Output the records that follow exactly as they are written.
(Supplied information begins)
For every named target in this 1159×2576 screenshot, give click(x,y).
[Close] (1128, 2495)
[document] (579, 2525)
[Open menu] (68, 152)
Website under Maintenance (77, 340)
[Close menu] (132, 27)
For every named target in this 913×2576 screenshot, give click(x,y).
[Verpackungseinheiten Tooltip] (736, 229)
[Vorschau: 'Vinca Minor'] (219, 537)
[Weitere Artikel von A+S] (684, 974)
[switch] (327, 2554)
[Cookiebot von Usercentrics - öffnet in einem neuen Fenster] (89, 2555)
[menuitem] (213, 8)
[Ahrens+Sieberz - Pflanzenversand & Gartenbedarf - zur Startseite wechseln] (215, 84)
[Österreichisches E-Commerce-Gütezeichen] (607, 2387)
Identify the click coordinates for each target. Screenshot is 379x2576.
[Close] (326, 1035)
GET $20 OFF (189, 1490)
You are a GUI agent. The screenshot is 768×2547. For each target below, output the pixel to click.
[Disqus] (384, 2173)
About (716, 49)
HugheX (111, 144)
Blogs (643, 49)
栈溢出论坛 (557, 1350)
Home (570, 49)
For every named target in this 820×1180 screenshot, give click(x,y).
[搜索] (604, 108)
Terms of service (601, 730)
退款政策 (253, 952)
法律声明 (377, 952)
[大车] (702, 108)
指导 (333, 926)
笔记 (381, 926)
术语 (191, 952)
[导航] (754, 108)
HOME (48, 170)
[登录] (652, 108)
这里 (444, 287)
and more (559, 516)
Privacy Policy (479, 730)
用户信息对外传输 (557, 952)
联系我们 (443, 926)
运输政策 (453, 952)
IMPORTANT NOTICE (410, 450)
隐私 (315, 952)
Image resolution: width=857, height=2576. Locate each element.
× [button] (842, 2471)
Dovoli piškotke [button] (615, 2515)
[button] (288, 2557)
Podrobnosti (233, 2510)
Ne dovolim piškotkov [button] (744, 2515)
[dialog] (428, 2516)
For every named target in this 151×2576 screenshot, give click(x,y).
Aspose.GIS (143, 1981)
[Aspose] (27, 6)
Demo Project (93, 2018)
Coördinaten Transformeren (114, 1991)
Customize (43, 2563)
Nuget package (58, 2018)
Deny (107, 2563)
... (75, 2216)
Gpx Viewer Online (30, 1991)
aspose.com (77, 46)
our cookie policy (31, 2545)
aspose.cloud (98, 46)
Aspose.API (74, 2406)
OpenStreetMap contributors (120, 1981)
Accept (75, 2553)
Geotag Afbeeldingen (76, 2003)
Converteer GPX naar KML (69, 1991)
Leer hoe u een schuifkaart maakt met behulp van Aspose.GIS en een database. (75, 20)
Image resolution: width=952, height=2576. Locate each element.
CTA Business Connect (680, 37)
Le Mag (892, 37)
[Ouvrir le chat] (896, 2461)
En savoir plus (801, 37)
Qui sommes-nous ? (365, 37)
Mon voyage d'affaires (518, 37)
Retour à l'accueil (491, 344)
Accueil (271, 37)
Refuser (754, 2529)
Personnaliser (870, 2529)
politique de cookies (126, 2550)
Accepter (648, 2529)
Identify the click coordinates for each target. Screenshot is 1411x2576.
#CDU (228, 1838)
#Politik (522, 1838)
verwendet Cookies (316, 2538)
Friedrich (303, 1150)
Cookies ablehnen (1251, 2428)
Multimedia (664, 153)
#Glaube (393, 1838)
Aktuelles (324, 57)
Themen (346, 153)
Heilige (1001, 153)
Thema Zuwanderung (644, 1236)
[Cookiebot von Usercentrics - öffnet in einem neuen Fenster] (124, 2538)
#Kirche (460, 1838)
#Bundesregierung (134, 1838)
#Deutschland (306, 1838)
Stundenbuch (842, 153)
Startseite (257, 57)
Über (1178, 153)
(Supplied information ends)
Solution to the exercise >>
For every named target in this 1159×2576 screenshot, give click(x,y).
[Close] (1128, 2495)
[document] (579, 2525)
[Open menu] (68, 152)
Website under Maintenance (77, 340)
[Close menu] (132, 27)
For every named target in this 913×2576 screenshot, give click(x,y).
[Verpackungseinheiten Tooltip] (736, 229)
[Vorschau: 'Vinca Minor'] (219, 537)
[Weitere Artikel von A+S] (684, 974)
[switch] (327, 2554)
[Cookiebot von Usercentrics - öffnet in einem neuen Fenster] (89, 2555)
[menuitem] (213, 8)
[Ahrens+Sieberz - Pflanzenversand & Gartenbedarf - zur Startseite wechseln] (215, 84)
[Österreichisches E-Commerce-Gütezeichen] (607, 2387)
Identify the click coordinates for each target. Screenshot is 379x2576.
[Close] (326, 1035)
GET $20 OFF (189, 1490)
You are a GUI agent. The screenshot is 768×2547. For each target below, output the pixel to click.
[Disqus] (384, 2173)
About (716, 49)
HugheX (111, 144)
Blogs (643, 49)
栈溢出论坛 (557, 1350)
Home (570, 49)
For every named target in this 820×1180 screenshot, give click(x,y).
[搜索] (604, 108)
Terms of service (601, 730)
退款政策 (253, 952)
法律声明 (377, 952)
[大车] (702, 108)
指导 (333, 926)
笔记 (381, 926)
术语 (191, 952)
[导航] (754, 108)
HOME (48, 170)
[登录] (652, 108)
这里 (444, 287)
and more (559, 516)
Privacy Policy (479, 730)
用户信息对外传输 (557, 952)
联系我们 (443, 926)
运输政策 (453, 952)
IMPORTANT NOTICE (410, 450)
隐私 (315, 952)
Image resolution: width=857, height=2576. Locate each element.
× [button] (842, 2471)
Dovoli piškotke [button] (615, 2515)
[button] (288, 2557)
Podrobnosti (233, 2510)
Ne dovolim piškotkov [button] (744, 2515)
[dialog] (428, 2516)
For every named target in this 151×2576 screenshot, give click(x,y).
Aspose.GIS (143, 1981)
[Aspose] (27, 6)
Demo Project (93, 2018)
Coördinaten Transformeren (114, 1991)
Customize (43, 2563)
Nuget package (58, 2018)
Deny (107, 2563)
... (75, 2216)
Gpx Viewer Online (30, 1991)
aspose.com (77, 46)
our cookie policy (31, 2545)
aspose.cloud (98, 46)
Aspose.API (74, 2406)
OpenStreetMap contributors (120, 1981)
Accept (75, 2553)
Geotag Afbeeldingen (76, 2003)
Converteer GPX naar KML (69, 1991)
Leer hoe u een schuifkaart maakt met behulp van Aspose.GIS en een database. (75, 20)
Image resolution: width=952, height=2576. Locate each element.
CTA Business Connect (680, 37)
Le Mag (892, 37)
[Ouvrir le chat] (896, 2461)
En savoir plus (801, 37)
Qui sommes-nous ? (365, 37)
Mon voyage d'affaires (518, 37)
Retour à l'accueil (491, 344)
Accueil (271, 37)
Refuser (754, 2529)
Personnaliser (870, 2529)
politique de cookies (126, 2550)
Accepter (648, 2529)
Identify the click coordinates for each target. Screenshot is 1411x2576.
#CDU (228, 1838)
#Politik (522, 1838)
verwendet Cookies (316, 2538)
Friedrich (303, 1150)
Cookies ablehnen (1251, 2428)
Multimedia (664, 153)
#Glaube (393, 1838)
Aktuelles (324, 57)
Themen (346, 153)
Heilige (1001, 153)
Thema Zuwanderung (644, 1236)
[Cookiebot von Usercentrics - öffnet in einem neuen Fenster] (124, 2538)
#Kirche (460, 1838)
#Bundesregierung (134, 1838)
#Deutschland (306, 1838)
Stundenbuch (842, 153)
Startseite (257, 57)
Über (1178, 153)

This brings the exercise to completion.